• What the task requires:
Across the records that follow, how many lines contain the string "folder"? Answer with the number only.
========
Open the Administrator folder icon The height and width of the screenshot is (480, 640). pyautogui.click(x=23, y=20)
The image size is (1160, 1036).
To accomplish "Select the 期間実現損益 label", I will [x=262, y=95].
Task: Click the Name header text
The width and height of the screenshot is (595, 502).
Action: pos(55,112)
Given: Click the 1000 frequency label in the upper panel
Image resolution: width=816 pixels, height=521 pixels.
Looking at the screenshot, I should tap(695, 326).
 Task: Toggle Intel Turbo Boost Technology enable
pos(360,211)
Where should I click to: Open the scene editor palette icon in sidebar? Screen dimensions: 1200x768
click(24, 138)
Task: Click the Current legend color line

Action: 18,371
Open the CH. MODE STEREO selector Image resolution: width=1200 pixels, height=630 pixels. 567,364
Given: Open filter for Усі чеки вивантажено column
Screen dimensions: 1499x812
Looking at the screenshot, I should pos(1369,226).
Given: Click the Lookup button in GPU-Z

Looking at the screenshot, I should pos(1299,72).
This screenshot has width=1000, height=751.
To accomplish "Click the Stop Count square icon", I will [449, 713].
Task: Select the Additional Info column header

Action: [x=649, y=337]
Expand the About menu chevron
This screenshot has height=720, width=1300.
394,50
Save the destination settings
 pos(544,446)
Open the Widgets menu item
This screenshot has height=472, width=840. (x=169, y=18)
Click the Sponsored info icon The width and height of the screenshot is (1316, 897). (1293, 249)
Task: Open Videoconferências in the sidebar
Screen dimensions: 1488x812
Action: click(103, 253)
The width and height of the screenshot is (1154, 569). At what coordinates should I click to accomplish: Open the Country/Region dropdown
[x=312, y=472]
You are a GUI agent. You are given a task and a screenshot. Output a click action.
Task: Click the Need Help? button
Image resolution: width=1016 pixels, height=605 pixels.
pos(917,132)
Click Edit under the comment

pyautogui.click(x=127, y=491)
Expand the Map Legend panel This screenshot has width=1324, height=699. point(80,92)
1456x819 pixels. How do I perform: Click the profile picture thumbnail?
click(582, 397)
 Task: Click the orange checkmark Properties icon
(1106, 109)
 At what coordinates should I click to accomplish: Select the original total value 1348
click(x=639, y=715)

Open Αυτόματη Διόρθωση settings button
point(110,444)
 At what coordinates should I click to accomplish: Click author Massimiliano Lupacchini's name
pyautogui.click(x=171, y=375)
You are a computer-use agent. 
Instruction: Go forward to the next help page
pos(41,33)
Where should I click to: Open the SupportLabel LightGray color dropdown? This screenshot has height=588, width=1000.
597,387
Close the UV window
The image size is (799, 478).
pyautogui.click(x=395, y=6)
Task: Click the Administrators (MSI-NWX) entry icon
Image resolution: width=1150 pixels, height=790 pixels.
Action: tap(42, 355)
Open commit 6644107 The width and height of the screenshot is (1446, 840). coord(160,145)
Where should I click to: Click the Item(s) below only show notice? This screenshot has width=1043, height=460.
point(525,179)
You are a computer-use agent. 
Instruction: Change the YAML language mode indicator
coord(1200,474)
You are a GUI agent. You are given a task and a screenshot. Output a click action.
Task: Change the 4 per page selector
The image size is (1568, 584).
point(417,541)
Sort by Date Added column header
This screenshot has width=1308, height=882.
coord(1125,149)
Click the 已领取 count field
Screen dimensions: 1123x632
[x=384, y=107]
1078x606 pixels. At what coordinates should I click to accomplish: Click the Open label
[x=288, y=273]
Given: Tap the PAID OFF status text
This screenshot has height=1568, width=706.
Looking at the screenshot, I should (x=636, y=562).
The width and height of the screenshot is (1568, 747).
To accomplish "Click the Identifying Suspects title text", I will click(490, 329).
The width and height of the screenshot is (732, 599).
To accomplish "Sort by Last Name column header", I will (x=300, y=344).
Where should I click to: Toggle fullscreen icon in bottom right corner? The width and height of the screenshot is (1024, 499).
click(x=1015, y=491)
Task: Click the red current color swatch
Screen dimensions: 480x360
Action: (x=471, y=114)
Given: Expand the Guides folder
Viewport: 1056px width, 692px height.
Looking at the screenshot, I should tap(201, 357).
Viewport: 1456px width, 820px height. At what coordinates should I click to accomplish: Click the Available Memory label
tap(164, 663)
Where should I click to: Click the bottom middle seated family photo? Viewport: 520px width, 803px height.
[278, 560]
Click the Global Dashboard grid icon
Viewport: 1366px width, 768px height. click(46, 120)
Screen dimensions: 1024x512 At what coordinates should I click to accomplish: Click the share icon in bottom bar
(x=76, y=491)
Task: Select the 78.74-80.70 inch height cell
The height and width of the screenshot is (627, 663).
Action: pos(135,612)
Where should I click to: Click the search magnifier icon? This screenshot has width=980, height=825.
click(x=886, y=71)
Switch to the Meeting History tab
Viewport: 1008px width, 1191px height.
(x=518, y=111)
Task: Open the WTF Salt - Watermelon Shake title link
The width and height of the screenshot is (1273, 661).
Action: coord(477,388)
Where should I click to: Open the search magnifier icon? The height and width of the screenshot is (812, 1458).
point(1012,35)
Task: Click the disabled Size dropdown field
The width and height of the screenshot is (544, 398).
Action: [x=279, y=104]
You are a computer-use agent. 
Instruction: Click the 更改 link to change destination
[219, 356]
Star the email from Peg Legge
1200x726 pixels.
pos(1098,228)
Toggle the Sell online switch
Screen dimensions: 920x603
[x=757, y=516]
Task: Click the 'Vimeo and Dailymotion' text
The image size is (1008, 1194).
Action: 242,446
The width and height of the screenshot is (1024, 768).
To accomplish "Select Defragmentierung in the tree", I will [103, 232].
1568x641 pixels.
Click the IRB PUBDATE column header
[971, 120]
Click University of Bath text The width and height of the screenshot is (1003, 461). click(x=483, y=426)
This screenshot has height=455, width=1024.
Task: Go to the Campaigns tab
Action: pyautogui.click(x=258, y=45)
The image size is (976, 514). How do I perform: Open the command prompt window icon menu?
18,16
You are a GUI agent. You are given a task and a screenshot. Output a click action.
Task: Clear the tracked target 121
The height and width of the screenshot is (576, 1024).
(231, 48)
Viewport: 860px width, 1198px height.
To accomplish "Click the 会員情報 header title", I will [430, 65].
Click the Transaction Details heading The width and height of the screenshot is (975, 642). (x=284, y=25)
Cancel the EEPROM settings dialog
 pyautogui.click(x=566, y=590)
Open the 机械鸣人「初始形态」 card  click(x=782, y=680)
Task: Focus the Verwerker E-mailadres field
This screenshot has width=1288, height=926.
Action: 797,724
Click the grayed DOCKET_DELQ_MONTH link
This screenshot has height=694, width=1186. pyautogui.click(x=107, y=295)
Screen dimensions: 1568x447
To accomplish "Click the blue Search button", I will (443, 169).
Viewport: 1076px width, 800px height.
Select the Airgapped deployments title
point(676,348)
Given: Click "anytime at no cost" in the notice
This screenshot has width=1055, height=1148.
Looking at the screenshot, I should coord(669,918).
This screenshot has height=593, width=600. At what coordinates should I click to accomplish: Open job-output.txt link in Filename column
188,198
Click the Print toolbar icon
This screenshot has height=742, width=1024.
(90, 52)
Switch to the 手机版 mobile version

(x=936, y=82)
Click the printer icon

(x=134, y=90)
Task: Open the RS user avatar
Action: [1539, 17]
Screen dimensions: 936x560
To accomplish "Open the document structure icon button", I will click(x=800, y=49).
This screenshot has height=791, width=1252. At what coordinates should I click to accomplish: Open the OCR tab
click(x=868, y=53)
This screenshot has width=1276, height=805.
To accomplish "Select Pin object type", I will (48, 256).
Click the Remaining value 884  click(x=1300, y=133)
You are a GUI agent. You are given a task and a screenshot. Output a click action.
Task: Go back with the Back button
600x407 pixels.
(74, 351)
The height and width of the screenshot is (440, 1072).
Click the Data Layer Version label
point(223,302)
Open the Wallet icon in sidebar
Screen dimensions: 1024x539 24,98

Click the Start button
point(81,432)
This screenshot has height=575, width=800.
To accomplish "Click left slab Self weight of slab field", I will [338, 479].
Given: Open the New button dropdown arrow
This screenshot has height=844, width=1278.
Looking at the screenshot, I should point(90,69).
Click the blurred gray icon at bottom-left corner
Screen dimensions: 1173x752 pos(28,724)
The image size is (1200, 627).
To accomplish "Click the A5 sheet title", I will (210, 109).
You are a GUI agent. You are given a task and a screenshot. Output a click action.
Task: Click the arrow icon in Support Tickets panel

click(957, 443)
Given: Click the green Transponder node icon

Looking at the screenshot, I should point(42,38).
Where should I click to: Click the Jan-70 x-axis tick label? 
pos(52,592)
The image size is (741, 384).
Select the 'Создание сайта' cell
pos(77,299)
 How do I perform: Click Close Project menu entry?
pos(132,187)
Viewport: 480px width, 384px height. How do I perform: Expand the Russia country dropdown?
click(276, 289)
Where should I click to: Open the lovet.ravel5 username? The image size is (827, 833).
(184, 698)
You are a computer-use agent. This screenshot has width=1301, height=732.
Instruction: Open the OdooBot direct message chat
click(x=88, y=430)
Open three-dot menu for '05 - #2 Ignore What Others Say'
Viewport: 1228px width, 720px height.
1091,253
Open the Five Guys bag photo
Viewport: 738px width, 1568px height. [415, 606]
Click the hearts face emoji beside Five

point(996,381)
========
• Response below:
2